- **Exercise details**
Examine the entries and show every line in which the word "will" is found.

(Collected data entries)
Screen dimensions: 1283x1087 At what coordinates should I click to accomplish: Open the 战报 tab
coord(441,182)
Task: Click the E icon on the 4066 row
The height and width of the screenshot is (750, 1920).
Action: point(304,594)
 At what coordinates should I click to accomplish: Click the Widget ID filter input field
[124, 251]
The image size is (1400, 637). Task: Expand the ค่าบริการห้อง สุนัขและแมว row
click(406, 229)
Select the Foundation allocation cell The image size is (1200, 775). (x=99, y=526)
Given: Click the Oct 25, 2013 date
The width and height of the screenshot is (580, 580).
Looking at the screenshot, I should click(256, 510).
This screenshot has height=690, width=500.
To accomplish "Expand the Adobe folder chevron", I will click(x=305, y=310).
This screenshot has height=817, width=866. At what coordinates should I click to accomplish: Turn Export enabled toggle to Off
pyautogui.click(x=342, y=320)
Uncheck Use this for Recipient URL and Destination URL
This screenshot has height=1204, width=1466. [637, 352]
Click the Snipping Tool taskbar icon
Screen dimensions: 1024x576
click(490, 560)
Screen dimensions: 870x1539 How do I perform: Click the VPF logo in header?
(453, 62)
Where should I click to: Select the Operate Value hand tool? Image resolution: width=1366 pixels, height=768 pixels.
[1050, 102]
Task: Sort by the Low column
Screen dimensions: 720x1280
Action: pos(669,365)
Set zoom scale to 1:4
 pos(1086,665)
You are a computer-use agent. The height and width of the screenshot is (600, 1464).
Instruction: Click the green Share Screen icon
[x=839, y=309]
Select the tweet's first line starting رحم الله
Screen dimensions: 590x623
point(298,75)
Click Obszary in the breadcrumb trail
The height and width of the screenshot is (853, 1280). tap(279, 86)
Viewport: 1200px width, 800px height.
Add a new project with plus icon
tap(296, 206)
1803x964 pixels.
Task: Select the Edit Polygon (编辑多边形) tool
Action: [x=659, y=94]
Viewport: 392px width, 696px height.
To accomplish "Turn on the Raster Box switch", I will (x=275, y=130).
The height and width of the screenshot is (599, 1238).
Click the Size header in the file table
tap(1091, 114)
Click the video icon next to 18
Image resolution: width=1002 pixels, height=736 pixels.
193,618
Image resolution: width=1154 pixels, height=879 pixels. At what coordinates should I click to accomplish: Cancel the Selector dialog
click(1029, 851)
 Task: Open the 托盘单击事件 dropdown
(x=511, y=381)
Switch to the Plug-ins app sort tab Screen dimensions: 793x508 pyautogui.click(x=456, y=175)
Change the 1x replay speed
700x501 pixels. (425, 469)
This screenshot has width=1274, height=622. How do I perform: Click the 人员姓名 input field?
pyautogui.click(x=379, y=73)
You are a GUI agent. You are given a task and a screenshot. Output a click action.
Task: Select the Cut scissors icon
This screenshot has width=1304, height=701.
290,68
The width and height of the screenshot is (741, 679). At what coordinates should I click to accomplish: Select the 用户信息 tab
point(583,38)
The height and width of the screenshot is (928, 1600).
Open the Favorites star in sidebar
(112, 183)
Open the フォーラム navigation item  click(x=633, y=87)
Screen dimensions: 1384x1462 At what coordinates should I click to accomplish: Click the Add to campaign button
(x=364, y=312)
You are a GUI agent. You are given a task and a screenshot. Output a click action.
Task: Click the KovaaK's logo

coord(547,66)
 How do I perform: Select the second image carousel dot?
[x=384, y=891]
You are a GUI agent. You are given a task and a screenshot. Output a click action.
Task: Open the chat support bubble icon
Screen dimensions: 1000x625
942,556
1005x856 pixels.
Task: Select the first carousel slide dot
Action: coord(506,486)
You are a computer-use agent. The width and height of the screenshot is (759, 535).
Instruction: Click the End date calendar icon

- **Exercise response**
To accomplish "Expand the Adobe folder chevron", I will click(x=305, y=310).
To accomplish "Turn on the Raster Box switch", I will (x=275, y=130).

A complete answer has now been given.